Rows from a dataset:

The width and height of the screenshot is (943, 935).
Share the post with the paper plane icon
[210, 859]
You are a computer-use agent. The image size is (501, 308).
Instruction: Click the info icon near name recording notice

Required task ::
Repeat each of the rows above word for word, changing nothing.

Response ::
The width and height of the screenshot is (943, 935).
Share the post with the paper plane icon
[210, 859]
You are a computer-use agent. The image size is (501, 308).
Instruction: Click the info icon near name recording notice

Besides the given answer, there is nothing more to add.